Volume 3: The Successor’s Trial

A year had passed since Null became the Weaver.

The Academy had changed. Not in the dramatic, world-shattering way that Jake had grown accustomed to—in the quiet, gradual way that time changes everything. New students had arrived who had never met Null. New professors joined who knew the former Eraser only as “Professor Kael, the Dimensional Ethics guy who gives really hard exams.”

Jake was still Jake. Infinite mana, infinite appetite, infinite capacity for getting into trouble. But he was also, quietly and without anyone quite noticing, becoming something else: a teacher. A mentor. The person younger students came to when they were scared of their own power.

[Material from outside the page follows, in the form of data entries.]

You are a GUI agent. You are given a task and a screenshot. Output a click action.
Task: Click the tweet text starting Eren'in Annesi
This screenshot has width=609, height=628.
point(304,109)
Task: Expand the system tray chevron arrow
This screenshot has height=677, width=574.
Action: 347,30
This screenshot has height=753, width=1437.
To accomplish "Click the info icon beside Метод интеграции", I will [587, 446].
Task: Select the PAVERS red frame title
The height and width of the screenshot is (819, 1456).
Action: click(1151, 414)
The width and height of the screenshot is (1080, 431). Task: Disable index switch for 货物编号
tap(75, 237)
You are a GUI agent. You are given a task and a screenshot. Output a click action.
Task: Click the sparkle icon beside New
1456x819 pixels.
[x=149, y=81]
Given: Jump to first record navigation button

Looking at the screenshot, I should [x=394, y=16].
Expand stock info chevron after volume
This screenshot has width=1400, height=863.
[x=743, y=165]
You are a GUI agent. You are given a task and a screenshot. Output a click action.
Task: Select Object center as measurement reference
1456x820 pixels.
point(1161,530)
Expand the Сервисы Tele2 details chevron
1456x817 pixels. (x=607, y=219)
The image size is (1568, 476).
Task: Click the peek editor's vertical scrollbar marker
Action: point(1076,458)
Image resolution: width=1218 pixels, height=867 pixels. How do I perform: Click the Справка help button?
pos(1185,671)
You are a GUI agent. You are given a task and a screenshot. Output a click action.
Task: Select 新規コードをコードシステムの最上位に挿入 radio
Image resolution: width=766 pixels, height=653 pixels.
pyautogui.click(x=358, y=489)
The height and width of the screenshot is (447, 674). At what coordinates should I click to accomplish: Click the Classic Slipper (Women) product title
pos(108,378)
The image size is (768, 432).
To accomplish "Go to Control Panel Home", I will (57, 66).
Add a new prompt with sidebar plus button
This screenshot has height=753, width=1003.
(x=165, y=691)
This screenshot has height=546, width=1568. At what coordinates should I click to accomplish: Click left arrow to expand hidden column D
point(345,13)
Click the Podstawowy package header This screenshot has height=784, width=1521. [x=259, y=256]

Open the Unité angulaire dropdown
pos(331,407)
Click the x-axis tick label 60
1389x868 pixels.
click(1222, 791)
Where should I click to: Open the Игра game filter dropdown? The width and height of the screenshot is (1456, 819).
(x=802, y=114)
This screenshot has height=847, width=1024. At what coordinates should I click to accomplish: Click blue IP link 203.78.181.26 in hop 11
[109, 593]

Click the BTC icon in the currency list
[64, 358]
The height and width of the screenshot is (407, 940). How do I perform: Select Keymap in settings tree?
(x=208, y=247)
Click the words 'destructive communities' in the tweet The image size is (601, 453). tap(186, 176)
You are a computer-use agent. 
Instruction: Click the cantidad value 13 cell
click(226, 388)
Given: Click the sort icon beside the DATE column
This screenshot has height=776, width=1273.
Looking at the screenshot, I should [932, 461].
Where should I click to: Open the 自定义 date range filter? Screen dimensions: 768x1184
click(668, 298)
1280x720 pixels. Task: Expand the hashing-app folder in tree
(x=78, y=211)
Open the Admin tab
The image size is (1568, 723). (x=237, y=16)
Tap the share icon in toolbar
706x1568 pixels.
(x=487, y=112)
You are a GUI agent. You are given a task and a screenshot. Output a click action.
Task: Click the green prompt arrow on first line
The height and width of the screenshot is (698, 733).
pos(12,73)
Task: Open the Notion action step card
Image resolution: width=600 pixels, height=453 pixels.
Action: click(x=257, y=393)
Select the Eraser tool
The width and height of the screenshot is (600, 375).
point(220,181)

“It’s because you’re approachable,” Lyra told him during lunch. She was a senior now, leading her own expeditionary team, still the most competent person Jake had ever met. “You’re the most powerful being in thirteen dimensions and you still can’t cook rice properly. It’s relatable.”

“I can cook rice perfectly. The rice just doesn’t cooperate.”

“That’s not how rice works, Jake.”

Pi, now significantly larger than the baby math entity they’d found in the geometric dimension, chirped from the table. It had grown from baby to toddler—if toddlers were made of equations and occasionally proved theorems that made professors weep with jealousy. It projected a formula for optimal rice-to-water ratios. Jake ignored it.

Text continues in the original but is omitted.